Obi failed in this regard and this may be down to two things. It’s either he does not understand the game, or the successful businessman who is adjudged to be a gentleman does not want to get his hands dirty in the kind of games you see in Nigeria’s political arena.

Whatever the case is for Obi, the fact remains that the former governor chose to make himself a lightweight politician who could not exert his political influence even in his state.

Apart from being a former governor, Obi has never in his political career taken up a national assignment either as a minister or as a head of an agency of the federal government.

Ignoring the urge to seek national recognition by becoming a minister, a senator, or even a god-father often time amount to political suicide for ex-governors, because somehow, national recognition contributes to political profile, popularity, and influence beyond their states.

Occupying a ministerial position is the main reason the former minister of transportation, Rotimi Amaechi, believes he is more qualified than other presidential aspirants of the All Progressives Congress (APC).

Amaechi has been parroting this sentiment in his presidential campaign and he’s not doing so just to fawn himself. As a two-term minister, he has met more politicians and shaken more hands than Obi.

His ministerial appointment offered him an opportunity to be in the news and faces of Nigerians every day.

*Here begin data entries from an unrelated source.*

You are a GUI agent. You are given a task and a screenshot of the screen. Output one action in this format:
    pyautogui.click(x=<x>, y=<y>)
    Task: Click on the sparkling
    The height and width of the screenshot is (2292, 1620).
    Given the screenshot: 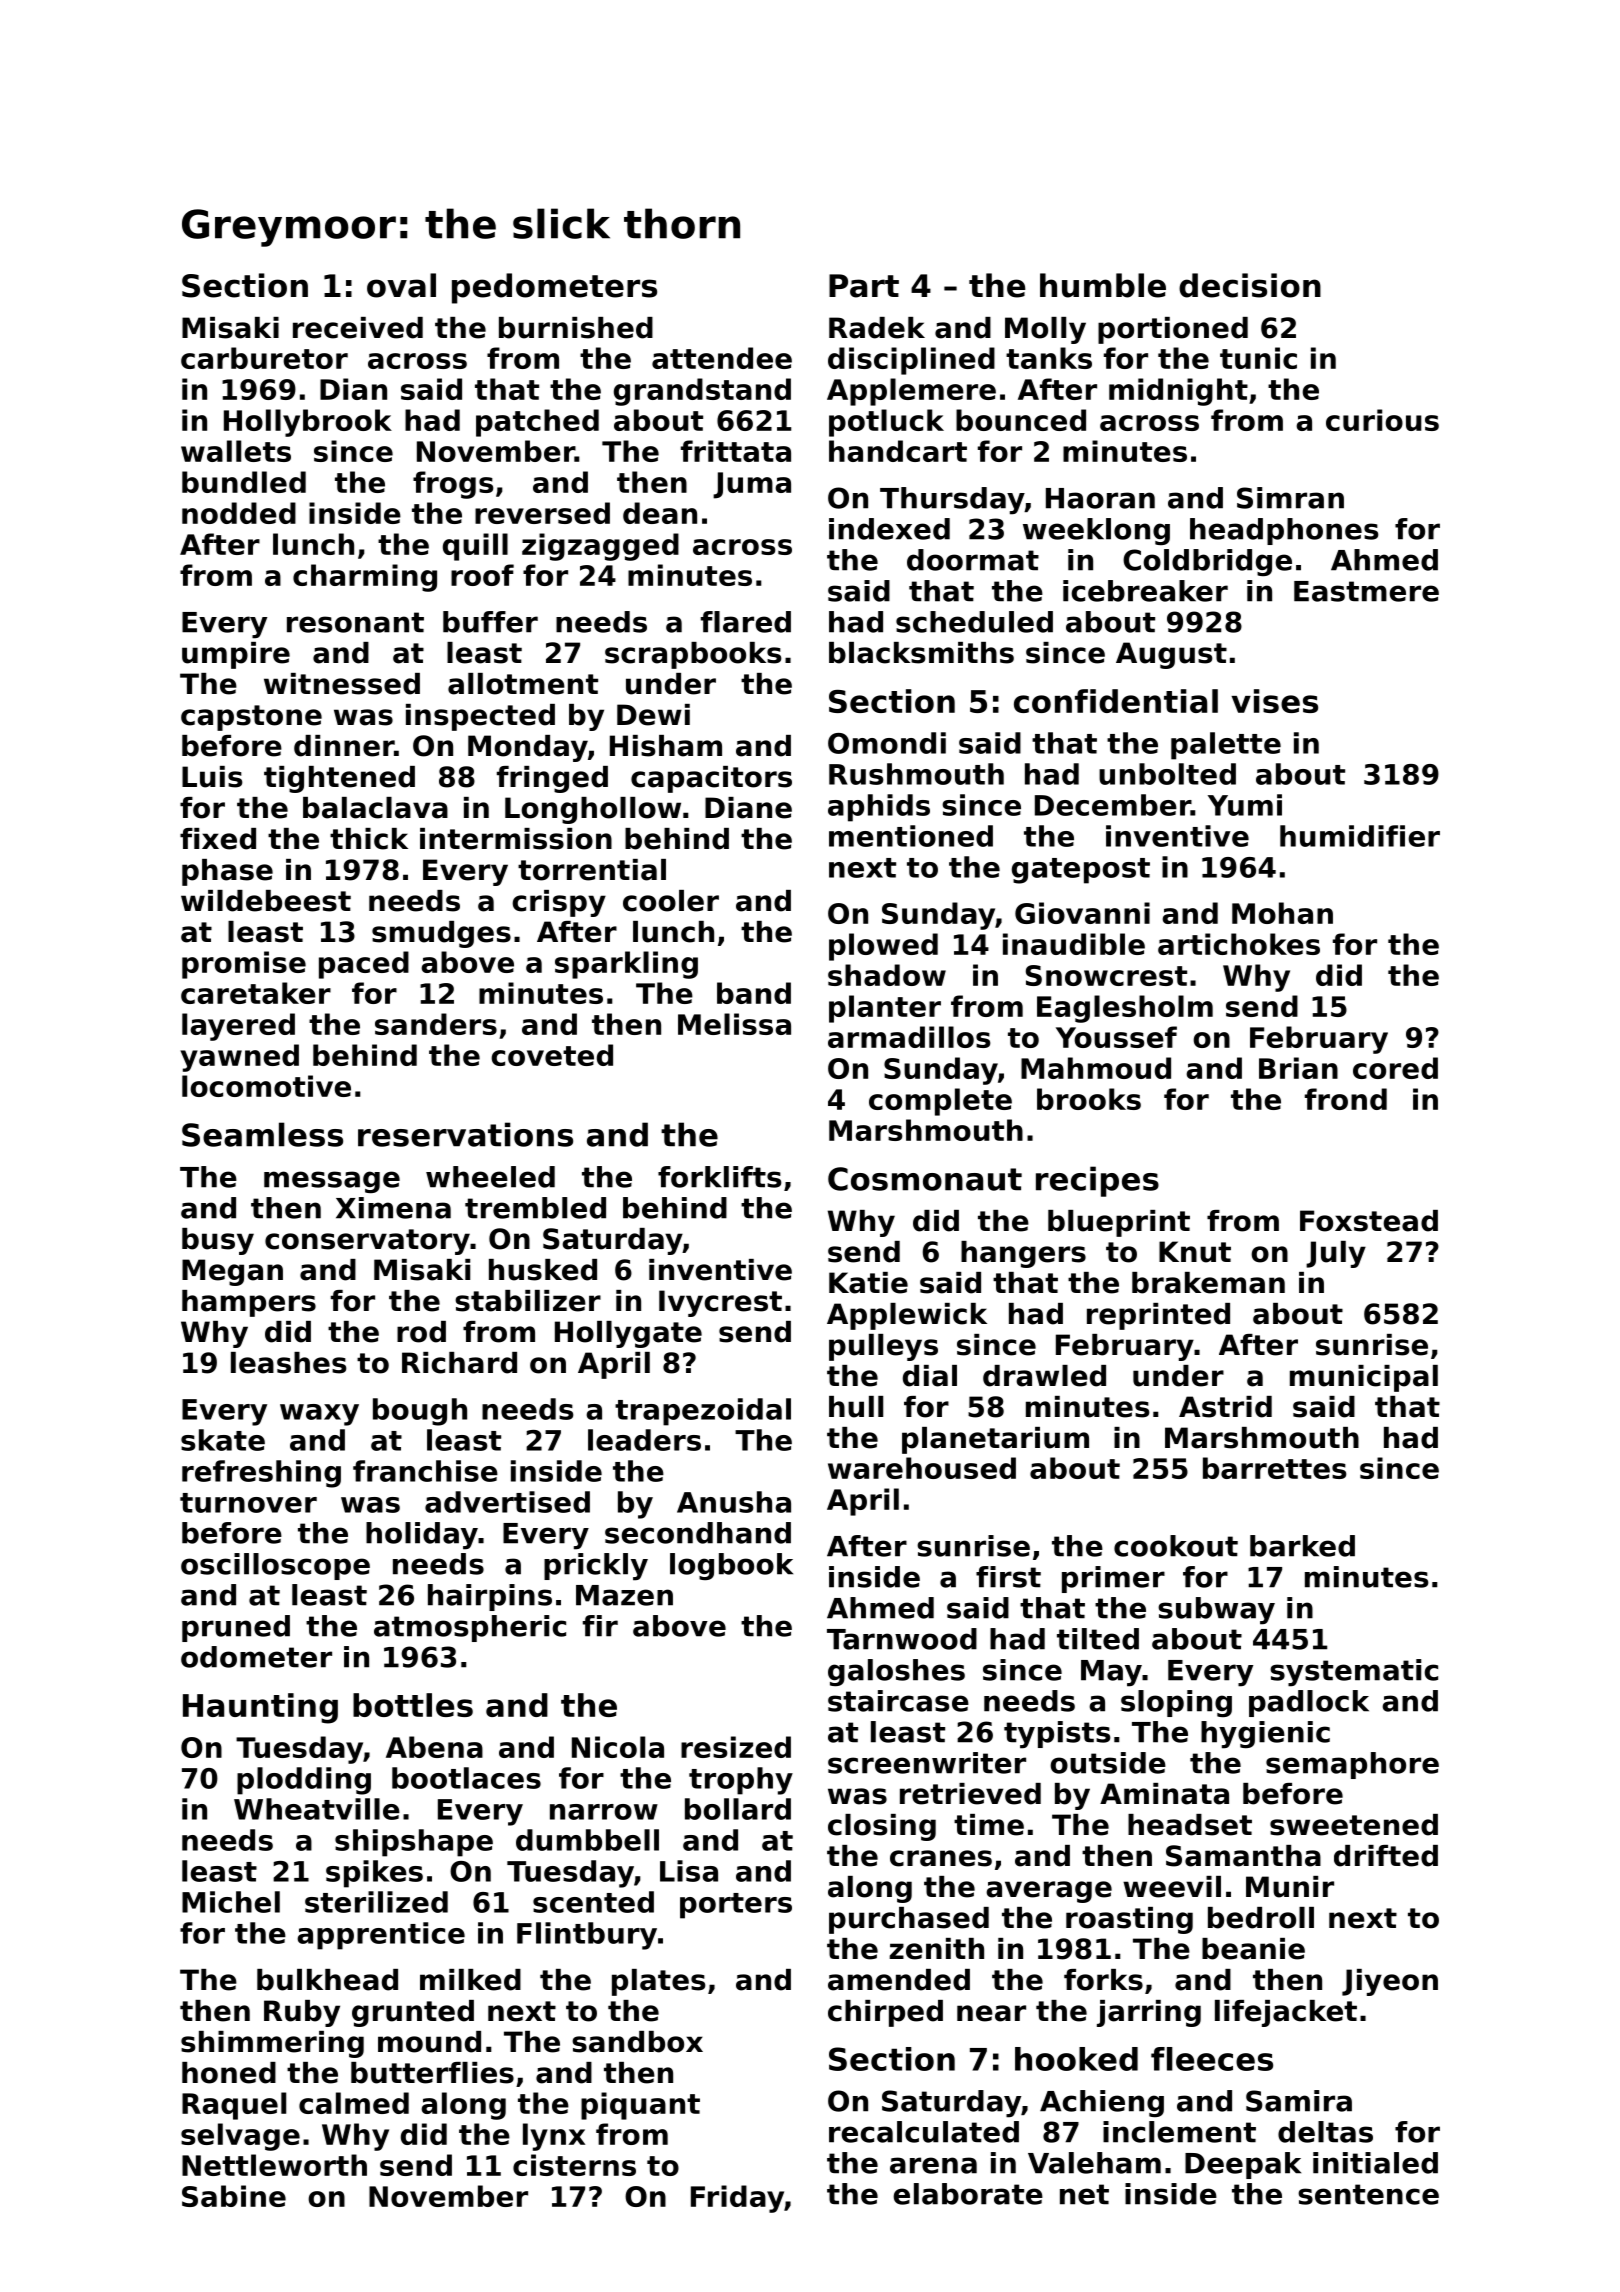 What is the action you would take?
    pyautogui.click(x=626, y=965)
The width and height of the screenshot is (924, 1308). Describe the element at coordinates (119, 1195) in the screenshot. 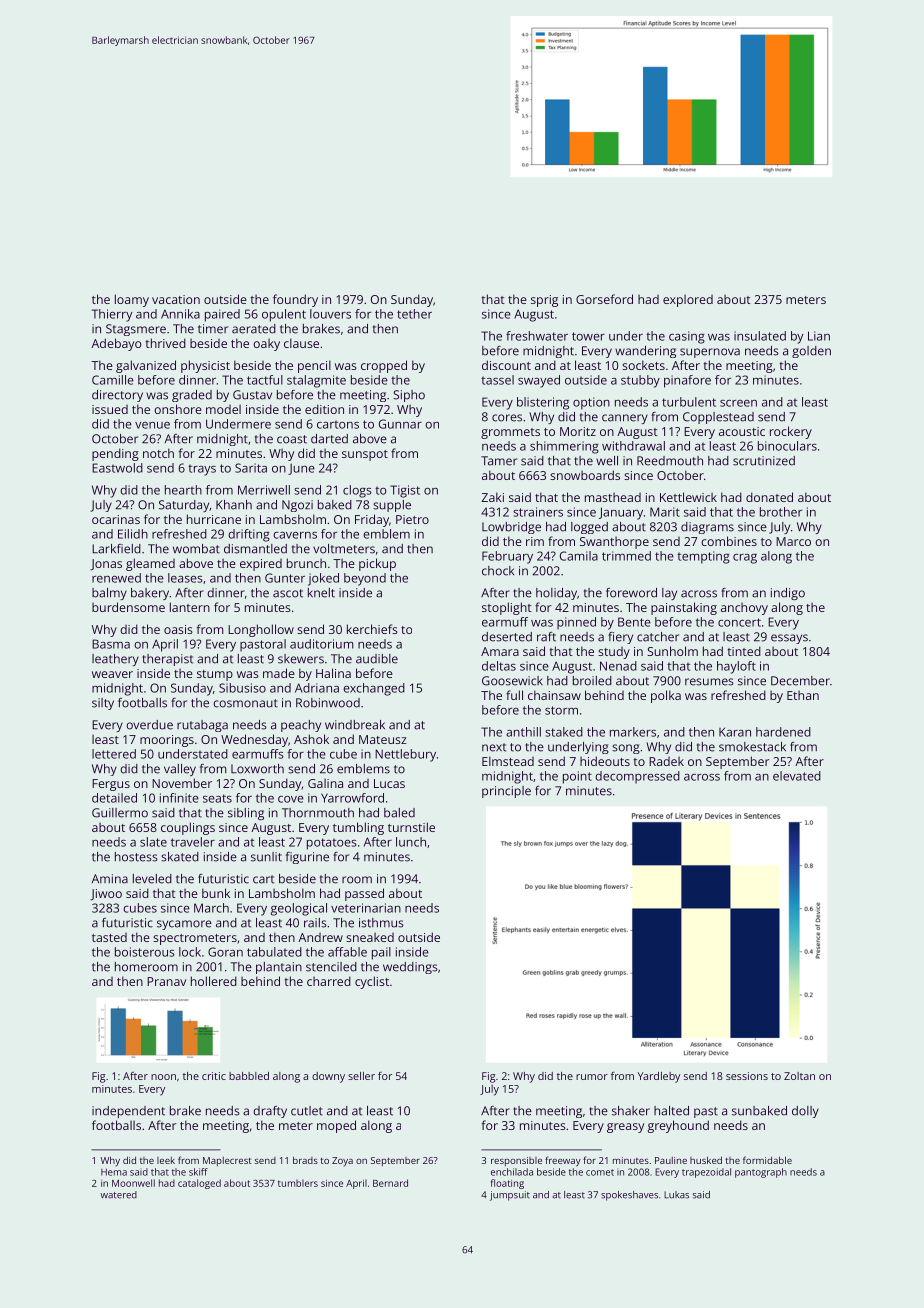

I see `watered` at that location.
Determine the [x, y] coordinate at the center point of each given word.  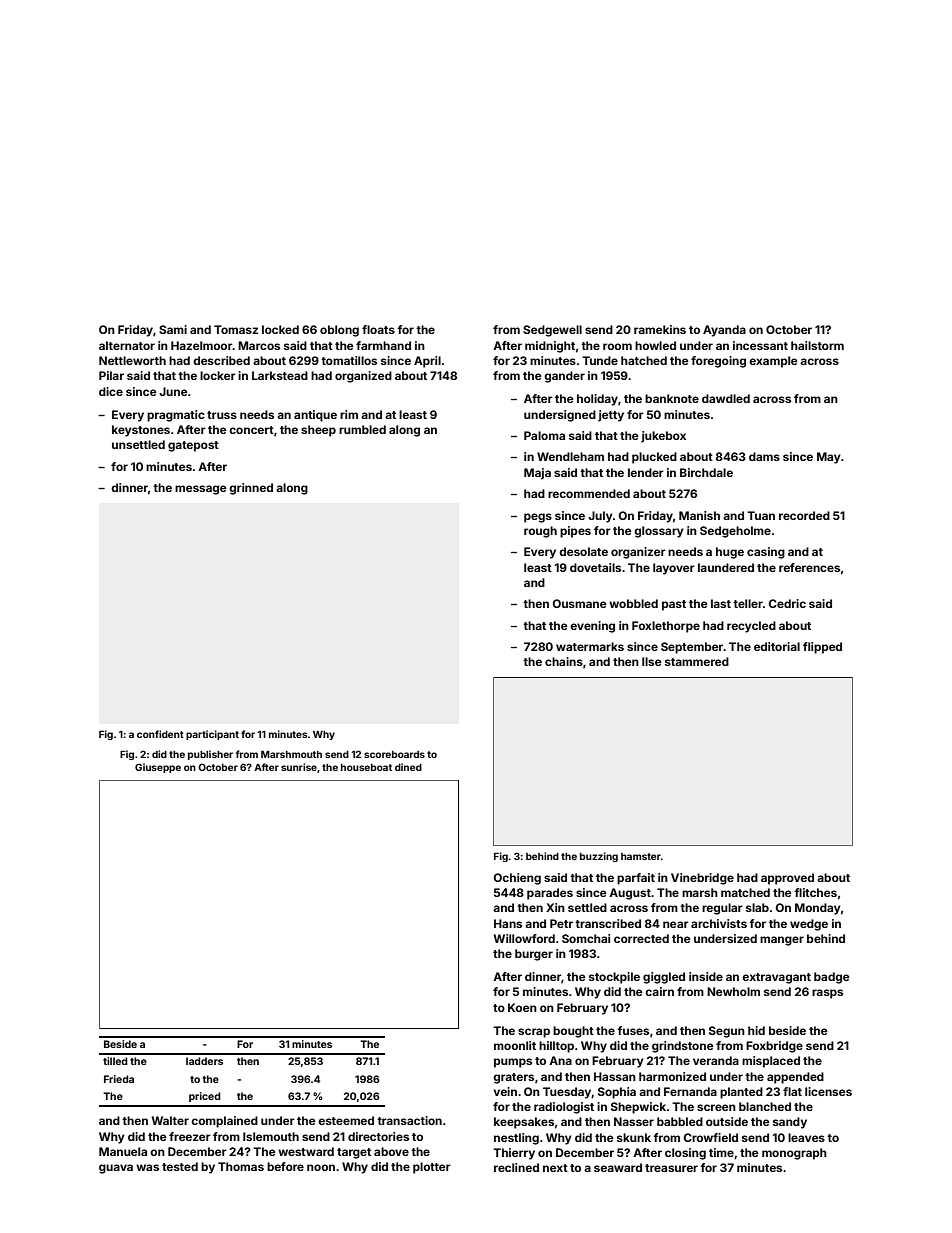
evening [592, 627]
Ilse [652, 661]
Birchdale [706, 472]
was [147, 1167]
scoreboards [394, 754]
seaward [618, 1167]
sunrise [299, 767]
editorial [777, 646]
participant [212, 735]
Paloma [544, 435]
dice [111, 391]
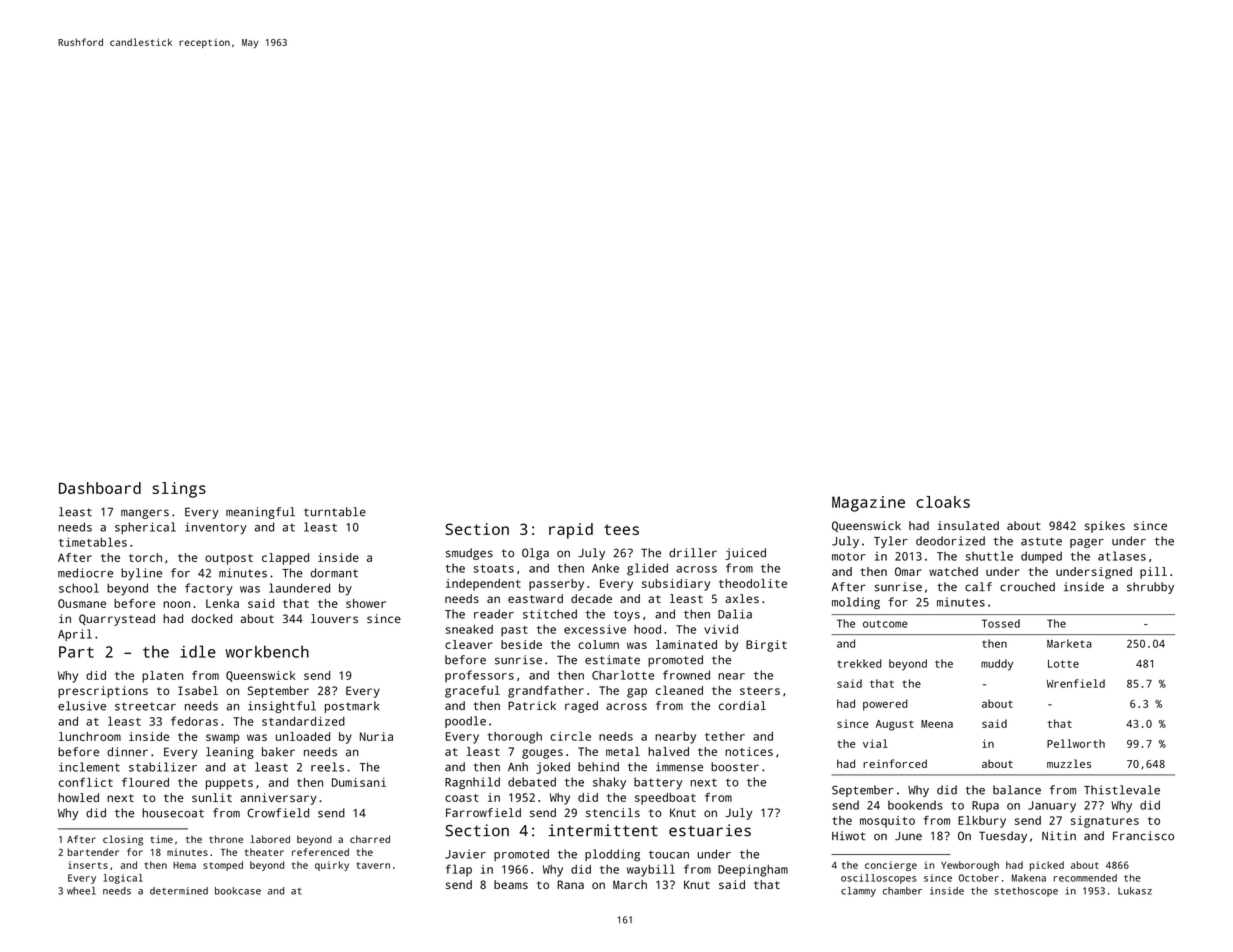 The width and height of the screenshot is (1233, 952). Describe the element at coordinates (81, 891) in the screenshot. I see `wheel` at that location.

And according to a former Head of State, General Ibrahim Babangida, a presidential aspirant should be someone whose name and popularity is widely acknowledged across the country.

Based on this assumption, a popularity contest between Amaechi and Obi would swing largely in the former minister’s favour because obviously, he has more political friends across the country.

Obi who joined the PDP in 2014 knows he is the least popular among the frontline presidential aspirants in the party, and this may be one of the reasons he dumped the PDP.

Frankly speaking, Obi is not gaining attention over the 2023 presidency because he is the best thing to happen to the PDP since 1998. Rather, his popularity in the presidential election is predicated on social media conversations, which in truth is insignificant in Nigerian party politics.

In my recent piece about Obi, I asked two questions and I am asking again. What has Obi been able to influence within the party since his last political outing in 2019? Who are his allies in the PDP?

Some presidential aspirants have locked down some states for themselves ahead of their party’s presidential primary, and if Obi believes this is the right time for him to dump the PDP, then his action only confirmed the assumption that he is a lone ranger in the strongest opposition party in the country.

His claim that he dumped the party because of recent development within the party might be vague, but it attested to the fact that he had read the room, and he saw what many Nigerians already knew about his party's upcoming primary election.

The former governor has the choice to go home or try again with another party, but whatever step he chooses to take is going to be a defining moment in his political career.